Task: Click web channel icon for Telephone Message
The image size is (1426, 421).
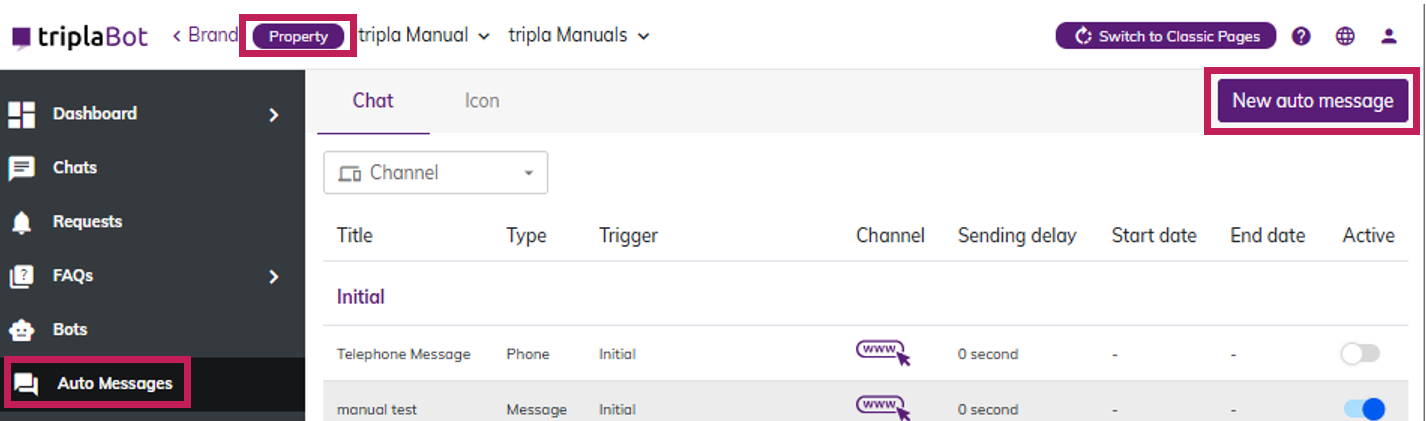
--
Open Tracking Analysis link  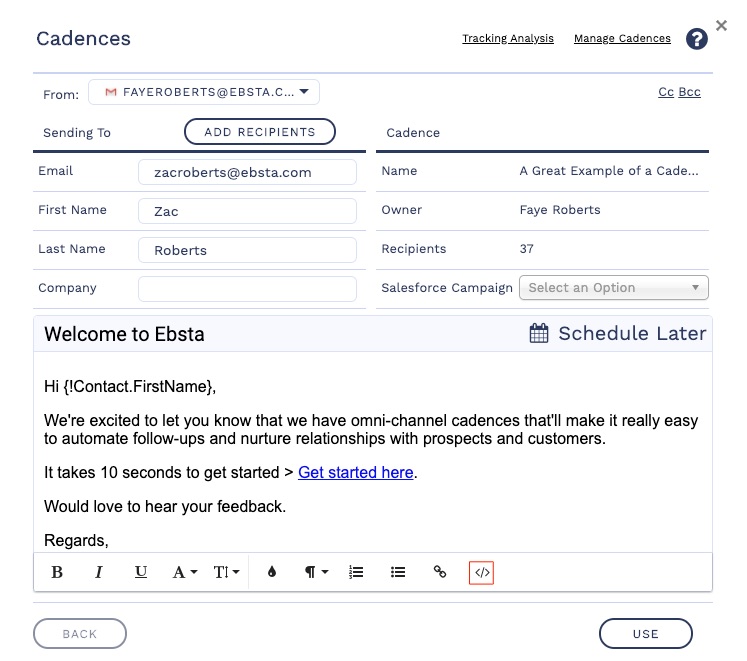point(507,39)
--
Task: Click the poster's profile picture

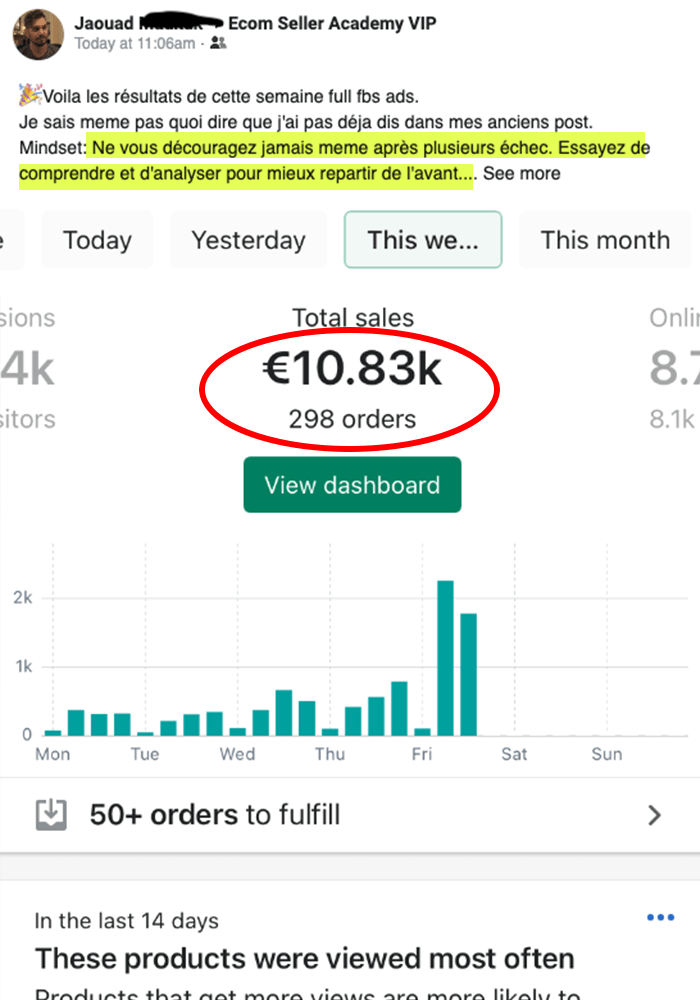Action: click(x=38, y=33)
--
PROMPT: The range runs from the line with "Task: Click web" up to and including the line with "The image size is (1426, 421)." in the listing above; please write out exactly those lines and nothing more.

FINISHED TASK:
Task: Click web channel icon for Telephone Message
The image size is (1426, 421).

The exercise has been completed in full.